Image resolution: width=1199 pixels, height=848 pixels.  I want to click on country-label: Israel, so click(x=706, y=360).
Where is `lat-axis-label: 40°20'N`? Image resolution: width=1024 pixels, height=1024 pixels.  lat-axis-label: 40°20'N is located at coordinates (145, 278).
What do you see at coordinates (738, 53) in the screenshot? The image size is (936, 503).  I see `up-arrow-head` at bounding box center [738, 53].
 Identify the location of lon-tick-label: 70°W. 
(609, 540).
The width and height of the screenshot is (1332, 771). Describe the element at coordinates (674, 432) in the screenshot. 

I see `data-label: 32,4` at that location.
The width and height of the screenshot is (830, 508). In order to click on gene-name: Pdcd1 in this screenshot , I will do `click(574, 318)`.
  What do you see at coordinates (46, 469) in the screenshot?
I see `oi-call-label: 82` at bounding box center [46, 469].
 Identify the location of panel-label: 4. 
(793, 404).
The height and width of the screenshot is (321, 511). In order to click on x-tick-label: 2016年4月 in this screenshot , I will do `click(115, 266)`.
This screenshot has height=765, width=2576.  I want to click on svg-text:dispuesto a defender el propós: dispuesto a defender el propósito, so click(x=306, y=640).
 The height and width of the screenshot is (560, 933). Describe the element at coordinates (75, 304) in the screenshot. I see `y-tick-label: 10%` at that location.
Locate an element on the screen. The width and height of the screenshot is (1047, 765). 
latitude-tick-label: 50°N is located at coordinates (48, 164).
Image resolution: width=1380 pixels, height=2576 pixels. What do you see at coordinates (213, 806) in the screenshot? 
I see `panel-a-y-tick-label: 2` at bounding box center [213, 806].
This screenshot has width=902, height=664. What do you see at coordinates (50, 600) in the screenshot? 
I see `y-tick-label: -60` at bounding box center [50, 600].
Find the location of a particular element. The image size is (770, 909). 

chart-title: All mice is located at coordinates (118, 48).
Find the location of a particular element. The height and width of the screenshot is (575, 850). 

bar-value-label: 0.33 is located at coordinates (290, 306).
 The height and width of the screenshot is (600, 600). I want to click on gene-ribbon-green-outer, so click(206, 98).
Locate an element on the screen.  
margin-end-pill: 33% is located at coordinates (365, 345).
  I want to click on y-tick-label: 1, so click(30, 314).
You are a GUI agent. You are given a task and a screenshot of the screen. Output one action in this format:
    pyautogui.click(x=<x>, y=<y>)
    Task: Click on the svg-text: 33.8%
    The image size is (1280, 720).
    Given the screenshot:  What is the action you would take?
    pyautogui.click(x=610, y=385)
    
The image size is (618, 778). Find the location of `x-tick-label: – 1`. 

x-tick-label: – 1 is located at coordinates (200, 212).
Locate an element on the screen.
•••
> **Try it**: Rewrite each of the lines above as a string in a JSON list, one string per line, and leave out the blank lines.

> **Answer box**:
[
  "Image resolution: width=1199 pixels, height=848 pixels.  I want to click on country-label: Israel, so click(x=706, y=360).",
  "Where is `lat-axis-label: 40°20'N`? Image resolution: width=1024 pixels, height=1024 pixels.  lat-axis-label: 40°20'N is located at coordinates (145, 278).",
  "What do you see at coordinates (738, 53) in the screenshot? The image size is (936, 503).  I see `up-arrow-head` at bounding box center [738, 53].",
  " Identify the location of lon-tick-label: 70°W. ",
  "(609, 540).",
  "The width and height of the screenshot is (1332, 771). Describe the element at coordinates (674, 432) in the screenshot. ",
  "I see `data-label: 32,4` at that location.",
  "The width and height of the screenshot is (830, 508). In order to click on gene-name: Pdcd1 in this screenshot , I will do `click(574, 318)`.",
  "  What do you see at coordinates (46, 469) in the screenshot?",
  "I see `oi-call-label: 82` at bounding box center [46, 469].",
  " Identify the location of panel-label: 4. ",
  "(793, 404).",
  "The height and width of the screenshot is (321, 511). In order to click on x-tick-label: 2016年4月 in this screenshot , I will do `click(115, 266)`.",
  "This screenshot has height=765, width=2576.  I want to click on svg-text:dispuesto a defender el propós: dispuesto a defender el propósito, so click(x=306, y=640).",
  " The height and width of the screenshot is (560, 933). Describe the element at coordinates (75, 304) in the screenshot. I see `y-tick-label: 10%` at that location.",
  "Locate an element on the screen. The width and height of the screenshot is (1047, 765). ",
  "latitude-tick-label: 50°N is located at coordinates (48, 164).",
  "Image resolution: width=1380 pixels, height=2576 pixels. What do you see at coordinates (213, 806) in the screenshot? ",
  "I see `panel-a-y-tick-label: 2` at bounding box center [213, 806].",
  "This screenshot has width=902, height=664. What do you see at coordinates (50, 600) in the screenshot? ",
  "I see `y-tick-label: -60` at bounding box center [50, 600].",
  "Find the location of a particular element. The image size is (770, 909). ",
  "chart-title: All mice is located at coordinates (118, 48).",
  "Find the location of a particular element. The height and width of the screenshot is (575, 850). ",
  "bar-value-label: 0.33 is located at coordinates (290, 306).",
  " The height and width of the screenshot is (600, 600). I want to click on gene-ribbon-green-outer, so click(206, 98).",
  "Locate an element on the screen.  ",
  "margin-end-pill: 33% is located at coordinates (365, 345).",
  "  I want to click on y-tick-label: 1, so click(30, 314).",
  "You are a GUI agent. You are given a task and a screenshot of the screen. Output one action in this format:",
  "    pyautogui.click(x=<x>, y=<y>)",
  "    Task: Click on the svg-text: 33.8%",
  "    The image size is (1280, 720).",
  "    Given the screenshot:  What is the action you would take?",
  "    pyautogui.click(x=610, y=385)",
  "The image size is (618, 778). Find the location of `x-tick-label: – 1`. ",
  "x-tick-label: – 1 is located at coordinates (200, 212).",
  "Locate an element on the screen."
]